Jackson: Election ‘tug of war for the soul of America’
Ann Arbor — The electoral college, along with other issues around voting, is partly to blame for the upset of Democratic presidential candidate Hillary Clinton during the 2016 election, the Rev. Jesse Jackson Sr. said Wednesday at the University of Michigan.
For the second time in modern history, a presidential candidate won the majority vote but failed to win the electoral college. In the most recent election, 1 million more voters cast their ballot for Clinton but President-elect Donald Trump garnered the necessary electoral votes to win the election.
Meanwhile, there are many issues that make it hard for Americans to vote, including not automatically registering people to vote when they turn 18, a reduction of early voting days and precincts, elections held on a work day and not a national holiday, along with targeted and suppressed votes of minority groups in Michigan and other states.
“It’s the tug of war for the soul of America,” said Jackson, a former presidential candidate who campaigned in Michigan several times for Clinton. “The point is to make voting easily accessible if you believe in the democratic (process) from the bottom up, rather than top down.”
Jackson, founder of the Rainbow PUSH Coalition, made his comments as he prepared to speak Wednesday at UM, where he was honored for his decades as a civil rights activist.
He visits Michigan after the state voted for Trump, a Republican, for the first time since 1988.
Asked why nearly 50,000 more Detroiters voted for President Barack Obama four years ago than they did for Clinton, Jackson said Obama’s campaign was a “phenomenon.”
“Barack’s run was a phenomenon, created tremendous excitement,” Jackson said. “He is a charismatic leader of substance who as a first African American had a certain appeal quality. Many people looked up seven years later, and they had hope for change but Detroit faced thousands of vacant lots and abandoned homes ... They didn’t vote for (Donald Trump), they just didn’t vote.”
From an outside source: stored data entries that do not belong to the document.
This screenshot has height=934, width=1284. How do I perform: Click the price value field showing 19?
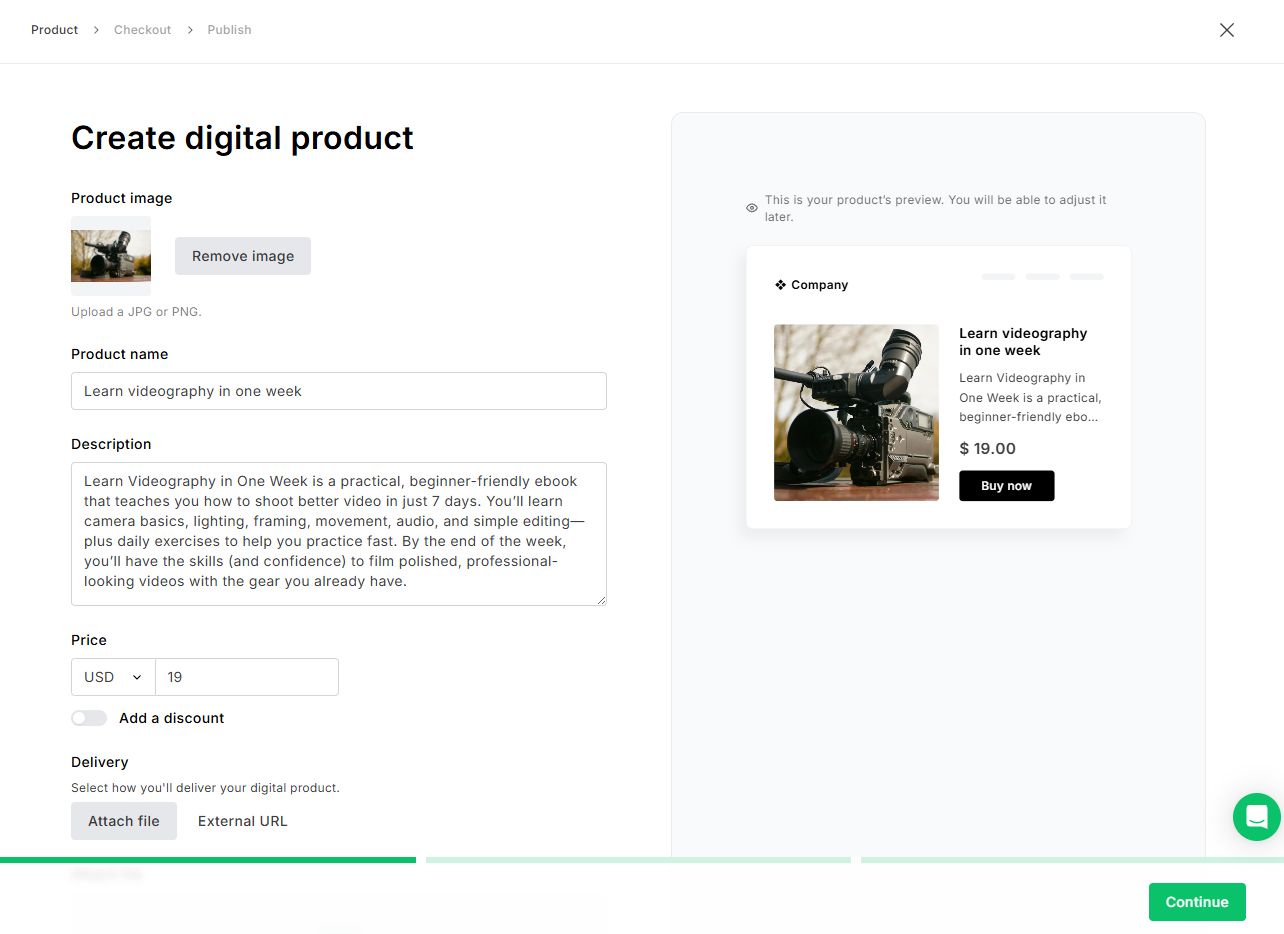pos(246,677)
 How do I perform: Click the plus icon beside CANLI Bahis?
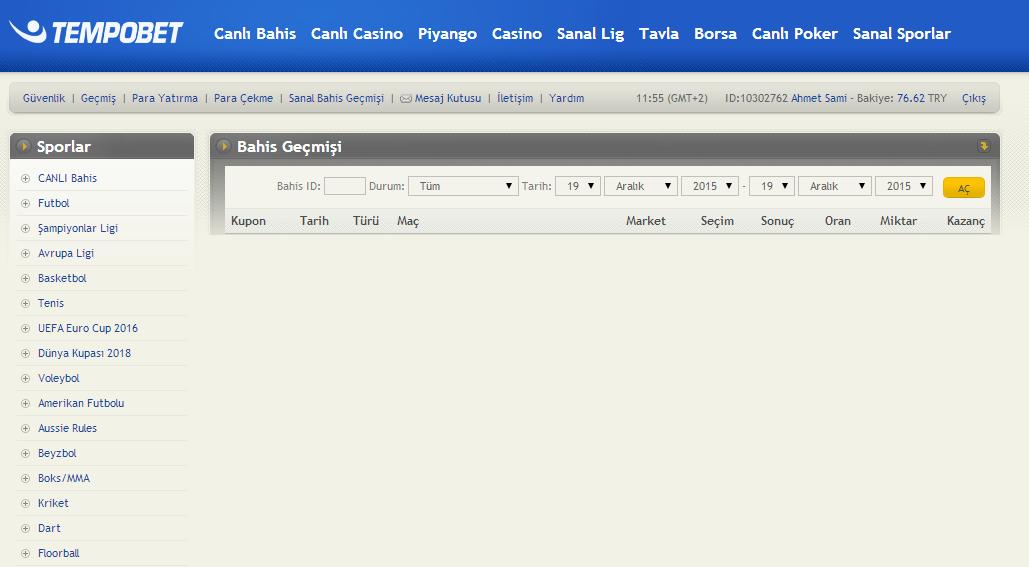click(25, 179)

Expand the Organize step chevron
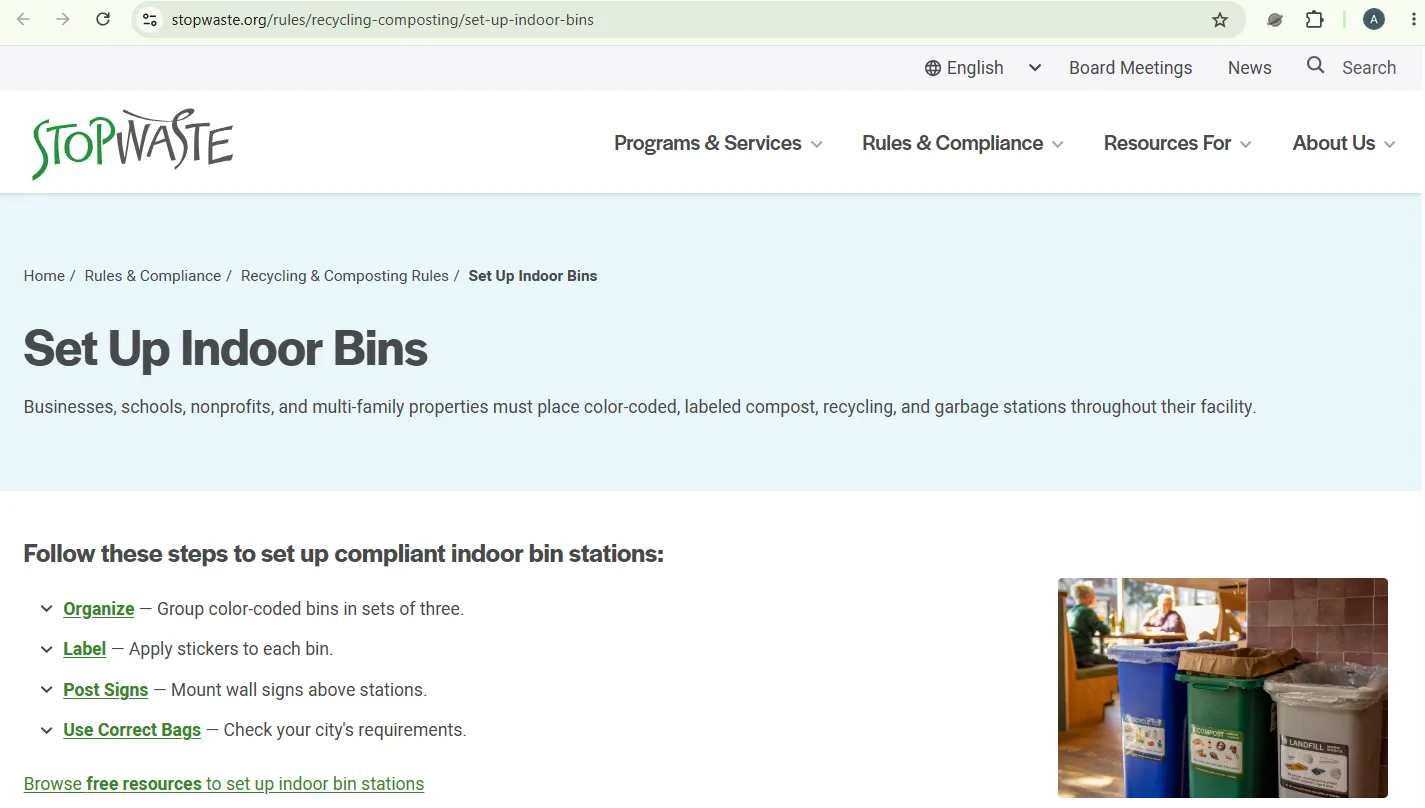(x=46, y=609)
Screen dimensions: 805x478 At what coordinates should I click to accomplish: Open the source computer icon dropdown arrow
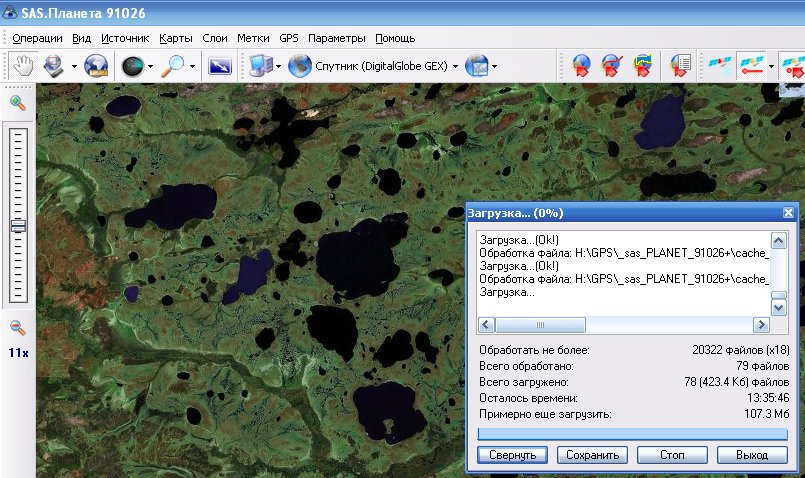(x=278, y=67)
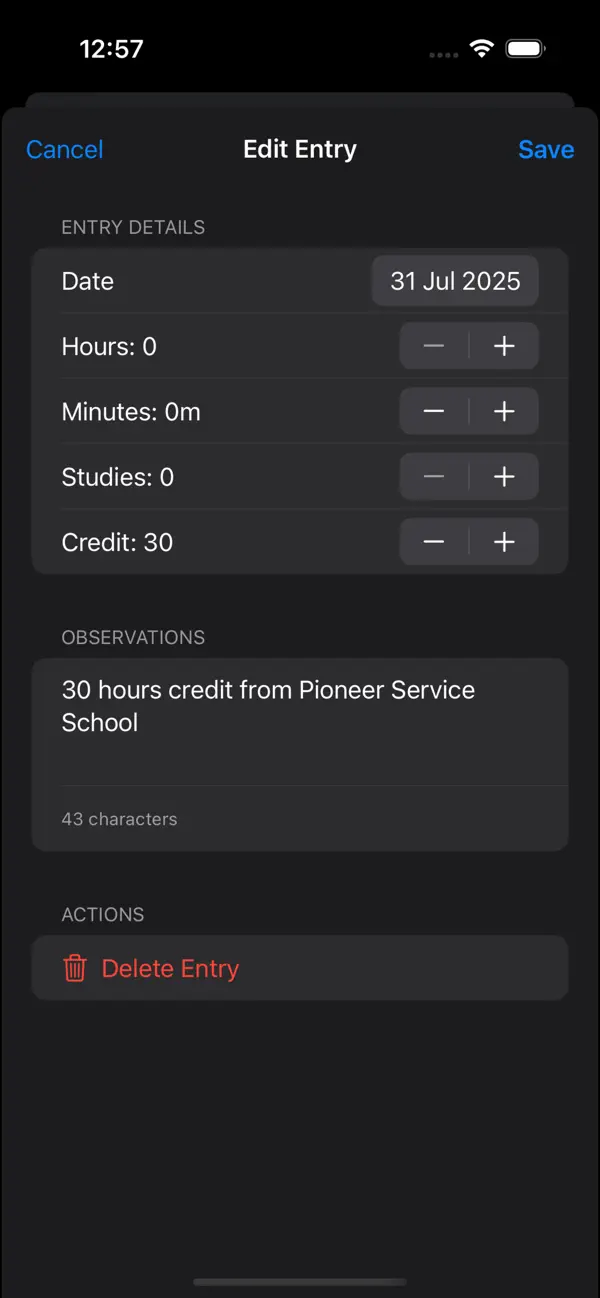Tap the Edit Entry title

pos(300,149)
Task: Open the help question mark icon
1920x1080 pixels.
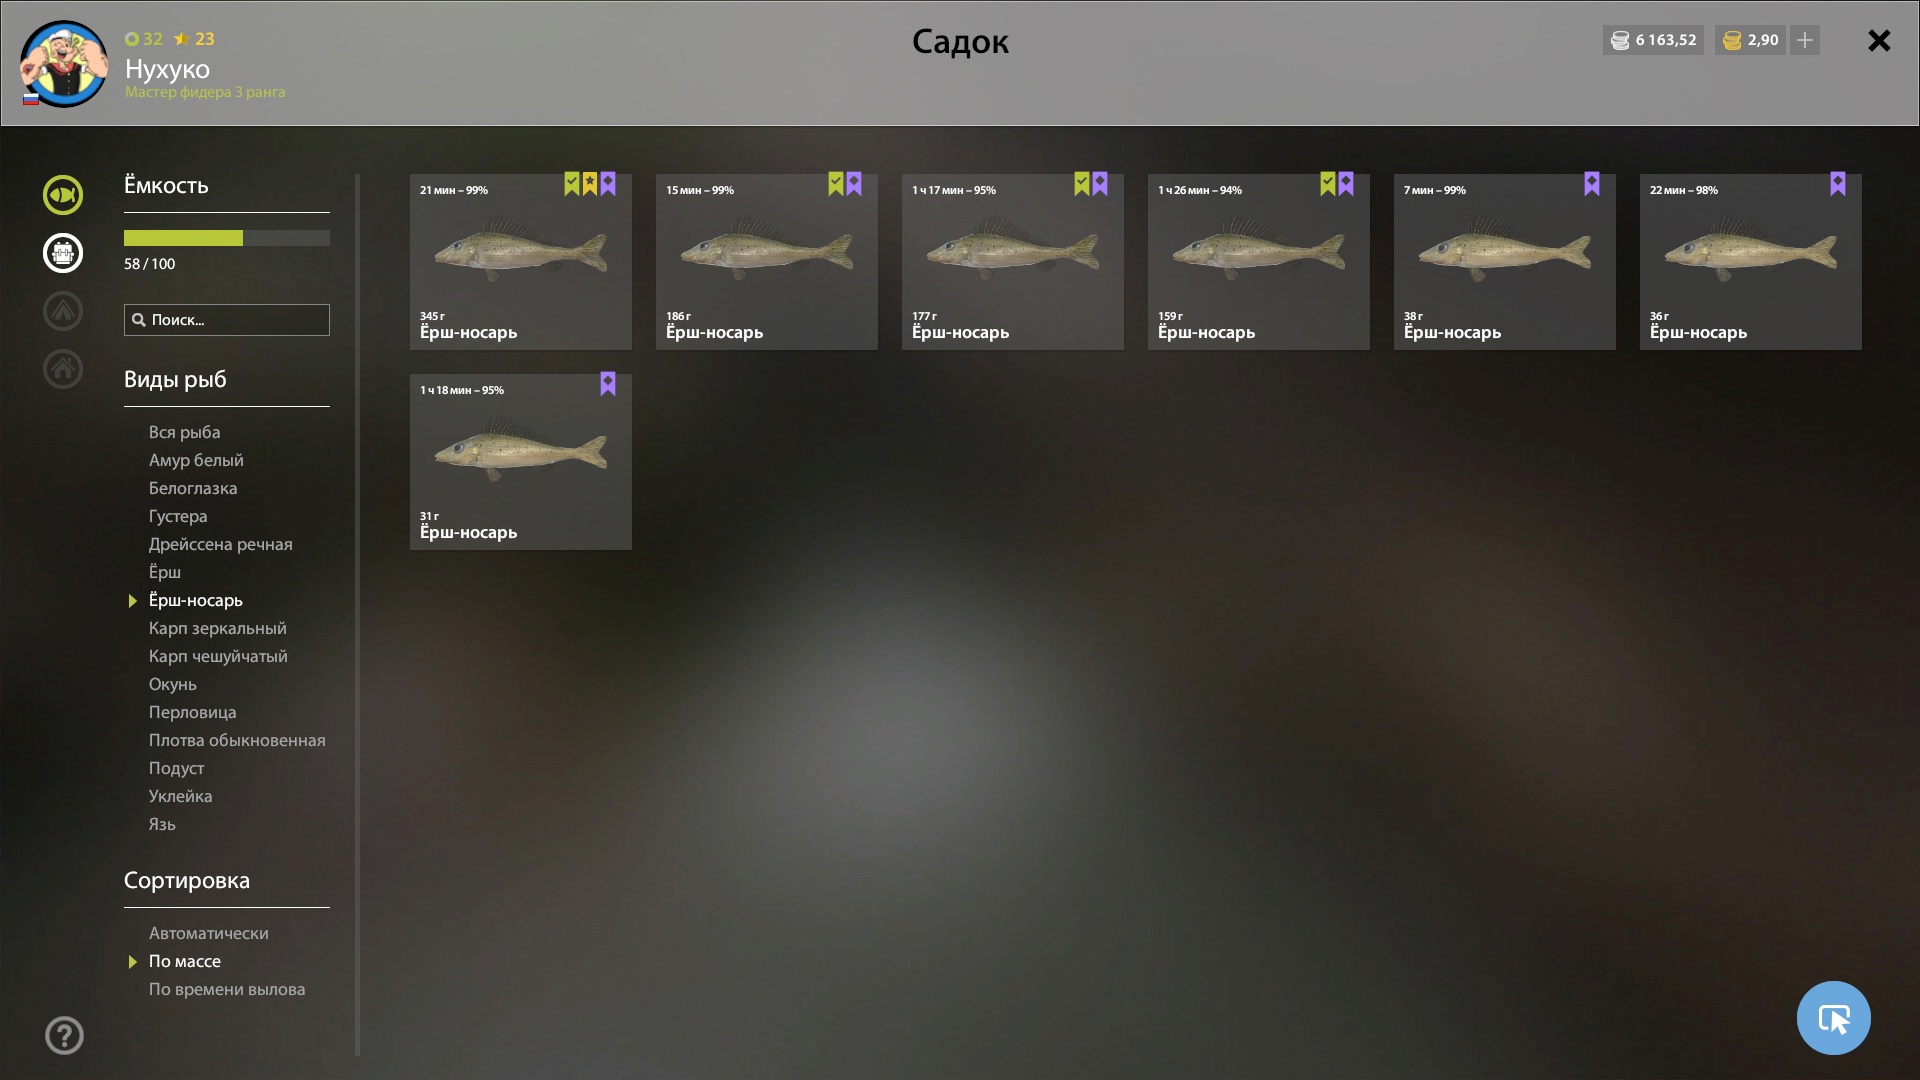Action: [x=64, y=1035]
But Jackson pointed to Flint where Clinton won in Genesee County.
“The water is still undrinkable,” Jackson said. “(She committed) to invest in infrastructure and the health and the economy.”
He predicted mass demonstrations and a difficult time when electors officially cast their ballots on Dec. 19.
“This time it might be a real challenging day for voters because the gap between the winner and the loser is so substantial,” Jackson said.
Besides that, American still has to come to terms with the pain and polarization of the campaign.
“It is straight-out racist, xenopobic, misogynist,” Jackson said. “An election should be built around the hope for tomorrow, not the return to the fears of yesterday.”